The use of both `groupby().sum()` and the `cumsum()` methods serves two different purposes in the process of calculating the total number of active reservations for each date. Here's a clarification of the roles each step plays in the computation:

**1. GroupBy().sum()**

- **Purpose:** This step aggregates the daily net changes in reservations (arrivals and departures) for each unique date. Since arrivals are counted positively and departures negatively, the sum for each date tells us the net reservation change on that day. 
- **What It Solves:** If, for instance, 5 reservations start (arrive) and 3 end (depart) on a particular date, the net change in reservations for that day would be +2. This calculation consolidates all changes into a single value per date, ensuring there's no duplication of dates in the dataset, which is necessary for the next steps.

**2. cumsum()**

- **Purpose:** The cumulative sum (`cumsum()`) takes these daily net changes and accumulates them over the entire period to calculate the total number of active reservations for each date. It essentially adds up the net changes from the start date, rolling forward, to show how many reservations are active on any given day.
- **What It Solves:** This step provides the running total of active reservations. It accounts for the ongoing balance of reservations as they begin and end over time, showing the total active reservations on each date. This is crucial for understanding the capacity or occupancy on any given day.

**Illustrative Example:**

Let's say you have data for three days:

- **Day 1:** 5 arrivals, 0 departures (net +5)
- **Day 2:** 3 arrivals, 1 departure (net +2)
- **Day 3:** 2 arrivals, 4 departures (net -2)
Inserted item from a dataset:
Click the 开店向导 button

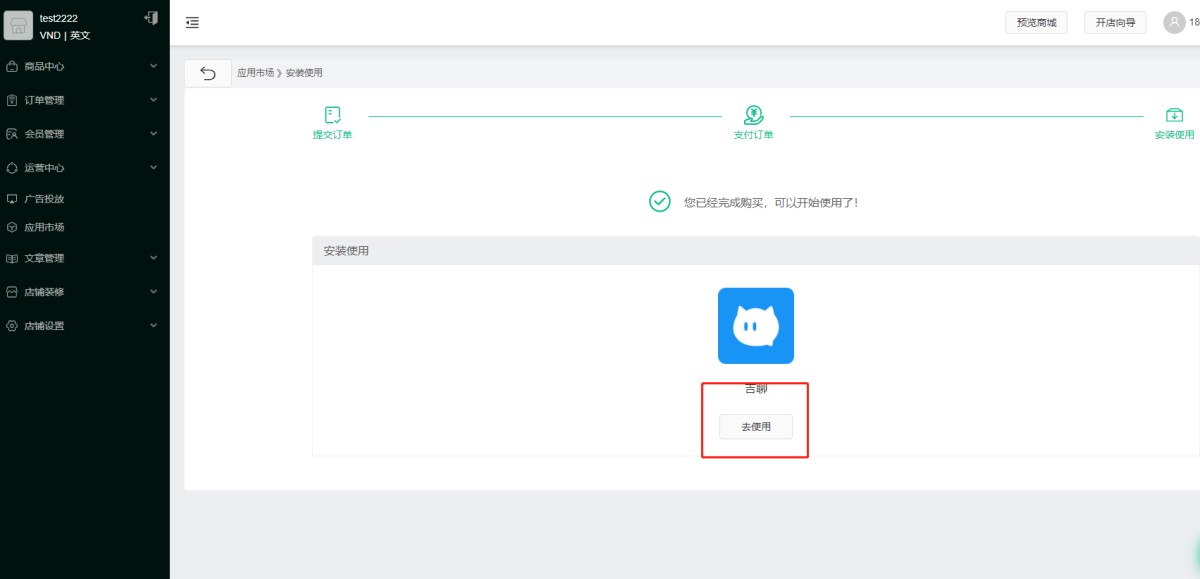(x=1115, y=22)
After `groupby().sum()`, you'd have a net change sequence of [+5, +2, -2].

Applying `cumsum()` to this sequence gives you the total active reservations for each day: [5, 7, 5]. This demonstrates how the occupancy evolves:

- **Day 1:** Starts with 5,
- **Day 2:** Increases to 7,
- **Day 3:** Decreases back to 5.

**Conclusion:**

- **`groupby().sum()`** is used for condensing the dataset into a form where each date has a single net change value, resolving any issues with duplicate dates.
- **`cumsum()`** transforms these net changes into a running total of active reservations, reflecting how the number of active reservations builds up or reduces over time.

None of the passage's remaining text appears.